When was the last time you had sex? And how often do you usually have it?
If you’re feeling a little uneasy about answering those questions you’re not alone – and that’s particularly the case when sex isn’t happening enough, or at all!
Sexual problems are very common. The National Survey of Sexual Attitudes and Lifestyles (NATSAL) recently found that 51% of women had experienced sexual difficulties in the last year, with 11% of women saying that they were distressed or worried about their sex life. But are women who have sex with women more likely to suffer?
If you’re lucky enough to be unaware of the term, “lesbian bed death” is when lesbians in long-term relationships either stop having sex altogether or have it very infrequently. Coined by Pepper Schwartz in 1983, it has its own Wikipedia page debating whether it’s a lesbophobic myth or a genuine problem and there’s even a rock band of the same name! The general consensus is that whilst there may be statistics to indicate “bed death” is more prevalent in lesbian relationships, couples of all orientations experience it.
So is there any reason that female same-sex couples may be more likely to stop having sex?
Well, maybe. Combine two menstrual cycles and (eventually) two menopauses, or even one of each, and there are a lot of fluctuating hormones that could lead to sex drives dropping off.
Aside from this, there is the universal factor of life getting in the way. This can amount from such things as high workloads, the demands of childcare, stress, mental and physical illness, unsatisfactory sex, opposing sexual turn-ons, and not being happy in the relationship itself.
Of course, some long-term couples have little or no sex and are perfectly happy having sex on a less regular basis and showing their partner their affection in different ways. But for other couples, either one or both partners is unhappy with the lack of sex. Regardless of the reason for the drought, the first task is to talk about it with no pressure, no judgment and no accusations.
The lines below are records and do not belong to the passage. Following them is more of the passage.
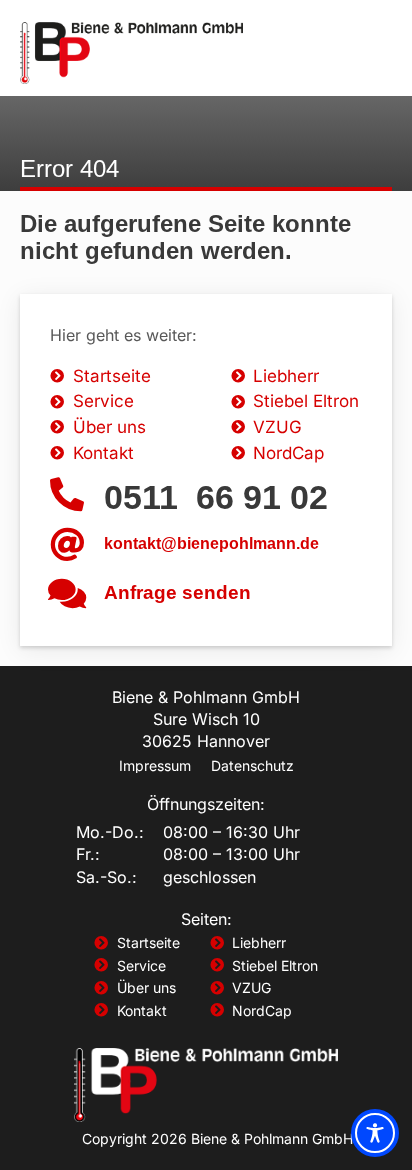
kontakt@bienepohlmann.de (211, 543)
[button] (364, 53)
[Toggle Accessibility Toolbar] (375, 1133)
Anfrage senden (177, 592)
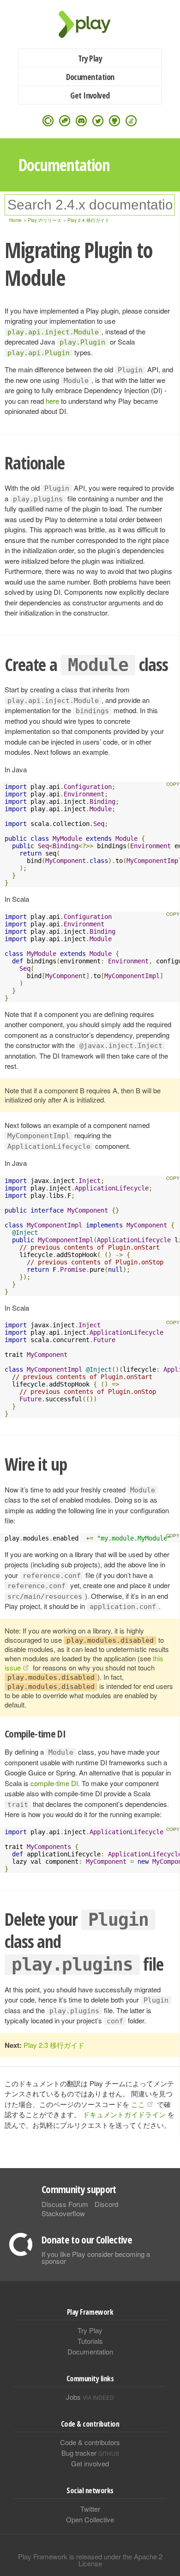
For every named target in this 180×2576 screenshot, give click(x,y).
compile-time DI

The last requirement is the hardest because we’re told that regular sex is “normal” and “natural” and therefore not having any makes us feel wronged and in need of someone to blame when actually, the main thing is not about the amount of sex you have but if you’re happy with your partner.
Within the discussion, you should probably establish what you’re both into, your turn-ons, turn-offs and your limits. Whilst this can be a difficult chat to have through fearing rejection or embarrassment, these adverse reactions might actually be a sign that the relationship itself is below par.
All being well, you may discover mutual preferences for certain toys, positions, locations, outfits or even fetishes, and that common ground could begin to bridge the distance that “bed death” creates. Or you may remind each other of all the great things that turned you on in the early days of your relationship and decide to revisit a few!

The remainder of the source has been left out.